+++ Source records +++
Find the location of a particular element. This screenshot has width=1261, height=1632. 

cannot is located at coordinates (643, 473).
+++
+++ Source records +++
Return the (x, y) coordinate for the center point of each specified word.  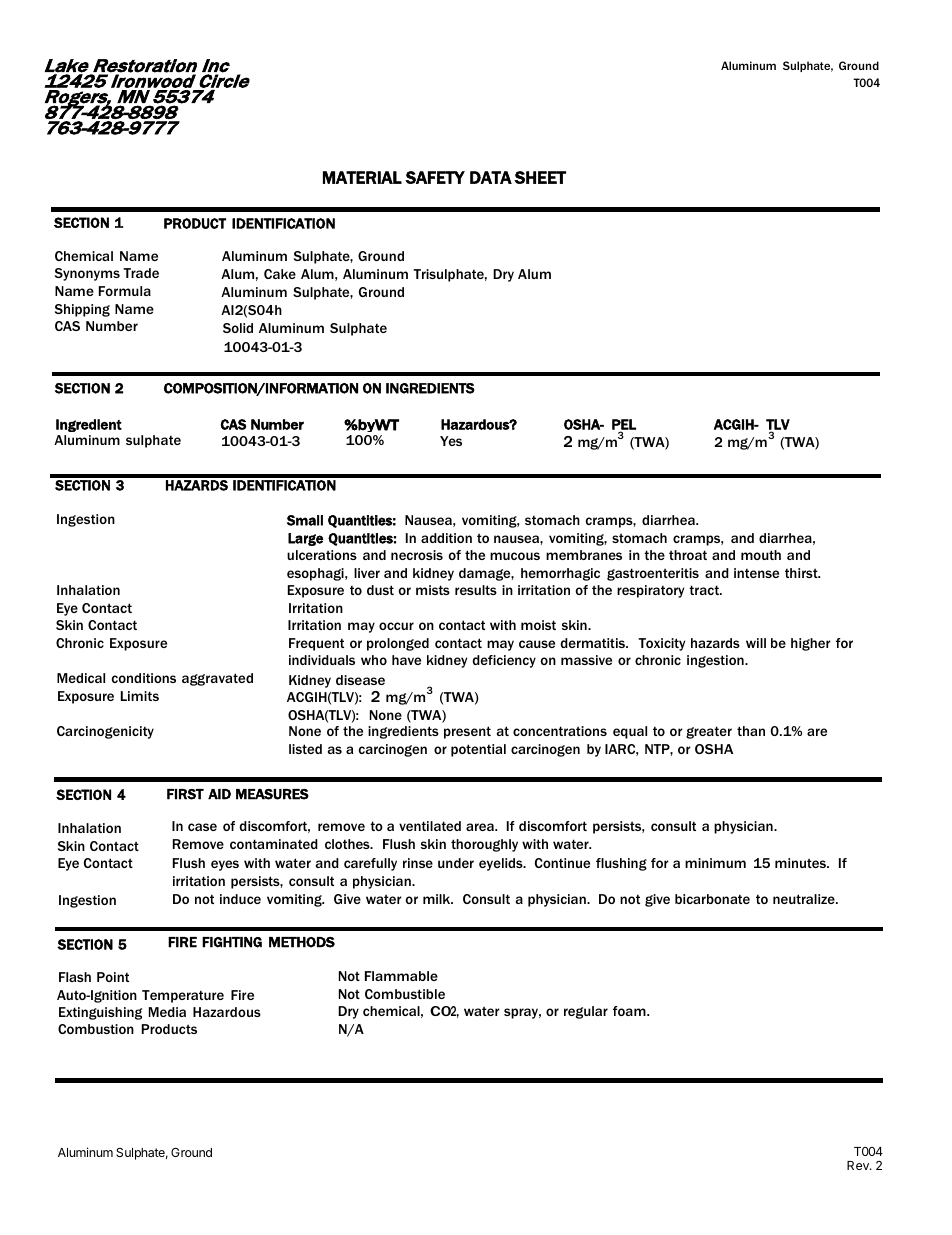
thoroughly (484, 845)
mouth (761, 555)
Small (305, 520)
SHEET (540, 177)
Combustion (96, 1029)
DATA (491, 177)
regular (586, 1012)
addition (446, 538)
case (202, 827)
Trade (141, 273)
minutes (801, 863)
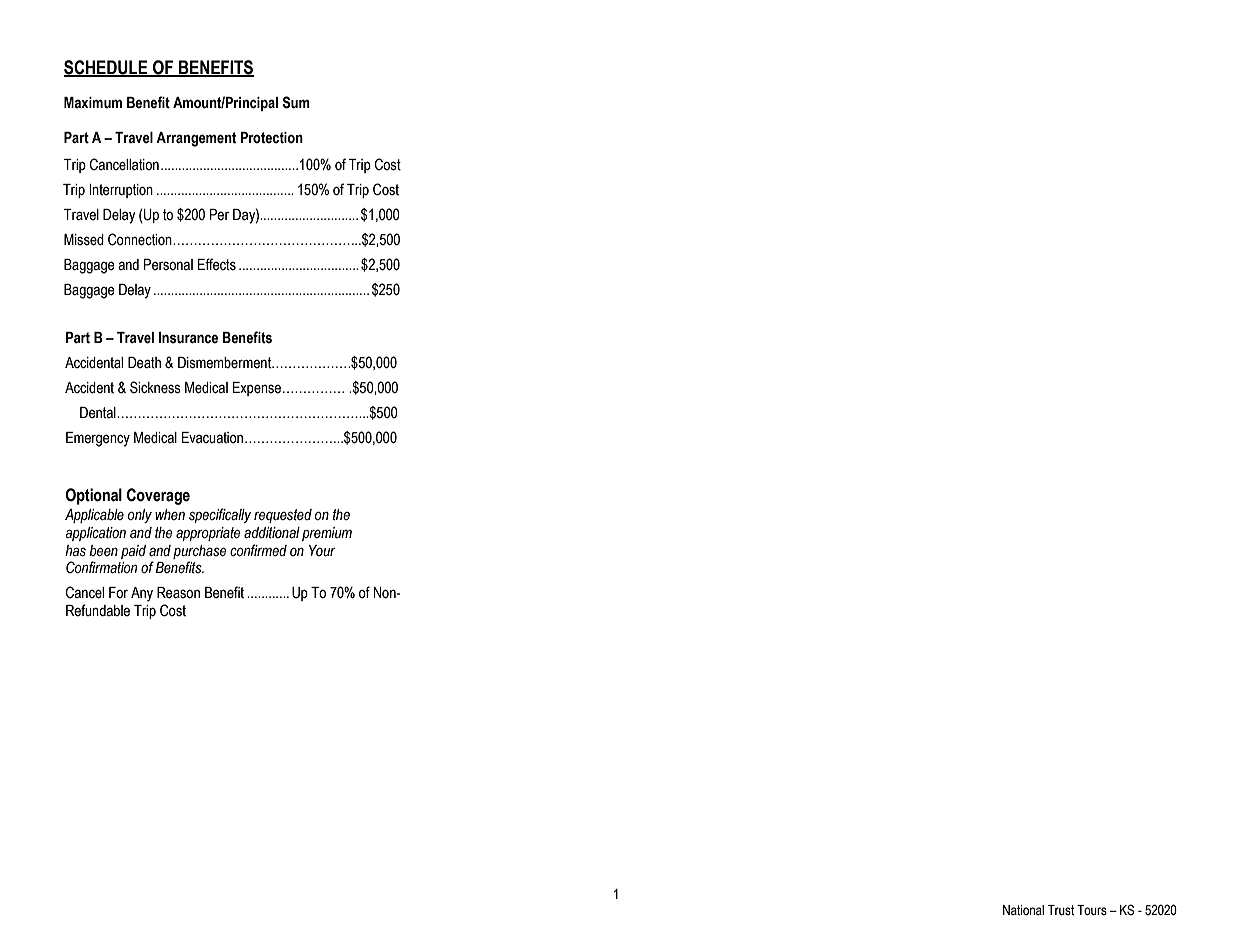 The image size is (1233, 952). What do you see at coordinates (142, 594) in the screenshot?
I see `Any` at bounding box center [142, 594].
+++
# Given problem
Please put the lines in the records above, from the line with "SHEET (540, 177)" through the line with "Trade (141, 273)", into a Markdown table with the columns Row and Line, one row per line and leaving out blank lines.

# Worked answer
| Row | Line |
|---|---|
| 1 | SHEET (540, 177) |
| 2 | Combustion (96, 1029) |
| 3 | DATA (491, 177) |
| 4 | regular (586, 1012) |
| 5 | addition (446, 538) |
| 6 | case (202, 827) |
| 7 | Trade (141, 273) |